(EXCERPTED PASSAGE):
========
The Catholic medical school will aim to “emphasize that all life is equal and equally worthy and equally precious from the moment of conception to the moment of natural death,” the DO said. The school aims to train new doctors — who will, upon graduation, practice in a world replete with moral challenges — in Catholic bioethics, morality, and theology.

“We’ll be the only medical school in the world that is under the apostolic doctrine of Ex Corde Ecclesiae, which will make it the most faithful Catholic medical school, we believe, in the world, certainly in the United States … the most pro-life, the most pro-family medical school in the country,” he said.

There are several dozen osteopathic medical schools in the U.S., which teach almost one-third of U.S. medical students. There are a handful of Catholic osteopathic schools. The first opened in 2013 at the Indianapolis-based Marian University, a Franciscan institution.

The training process for osteopathic doctors is rigorous, and about 11% of practicing physicians in the U.S. are DOs and a quarter of all medical students are studying to become DOs, the accrediting body says.

Mychaskiw has founded several secular medical schools across the country. He said the osteopathic profession’s emphasis on treating the whole person rather than the specific disease or symptoms at hand make it a good fit for a Catholic medical school. 

“Osteopathic physicians believe that a person is a mind, body, and spirit, and you can’t treat one without affecting everything else. And our job is not so much to treat disease as to find health and wellness,” he explained.
========
(DATA):
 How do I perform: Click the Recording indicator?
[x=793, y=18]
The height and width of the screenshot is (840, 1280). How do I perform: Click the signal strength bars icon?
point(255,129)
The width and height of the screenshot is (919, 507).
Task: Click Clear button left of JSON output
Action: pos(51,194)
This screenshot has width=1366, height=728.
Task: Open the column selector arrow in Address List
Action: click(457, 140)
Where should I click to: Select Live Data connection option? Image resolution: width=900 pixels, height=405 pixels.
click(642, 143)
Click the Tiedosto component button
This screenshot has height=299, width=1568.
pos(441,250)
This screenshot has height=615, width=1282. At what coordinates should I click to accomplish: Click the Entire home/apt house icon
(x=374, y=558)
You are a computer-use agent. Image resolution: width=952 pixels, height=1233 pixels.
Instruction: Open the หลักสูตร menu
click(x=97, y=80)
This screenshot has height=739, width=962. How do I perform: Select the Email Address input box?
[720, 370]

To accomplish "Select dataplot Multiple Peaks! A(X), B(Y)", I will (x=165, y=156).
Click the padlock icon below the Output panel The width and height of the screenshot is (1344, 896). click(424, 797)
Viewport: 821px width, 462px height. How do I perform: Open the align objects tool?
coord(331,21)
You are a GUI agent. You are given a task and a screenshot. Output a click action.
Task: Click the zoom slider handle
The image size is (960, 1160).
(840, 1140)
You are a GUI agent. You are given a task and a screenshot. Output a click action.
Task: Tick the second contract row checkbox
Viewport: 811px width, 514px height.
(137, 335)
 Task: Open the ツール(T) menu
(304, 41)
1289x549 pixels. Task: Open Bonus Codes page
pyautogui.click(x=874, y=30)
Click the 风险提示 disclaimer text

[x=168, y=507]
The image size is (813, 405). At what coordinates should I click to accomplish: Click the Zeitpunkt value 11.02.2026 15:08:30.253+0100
========
(ACTIVITY 1): In the passage on the Catholic medical school, where and when did the first Catholic osteopathic school open?
(ACTIVITY 2): Rewrite the passage on the Catholic medical school from "Mychaskiw has founded" up to and including "Catholic medical school.", replacing "secular" with "private".

(FINAL ANSWER 1): It opened in 2013 at Marian University, a Franciscan institution based in Indianapolis.

(FINAL ANSWER 2):
Mychaskiw has founded several private medical schools across the country. He said the osteopathic profession’s emphasis on treating the whole person rather than the specific disease or symptoms at hand make it a good fit for a Catholic medical school.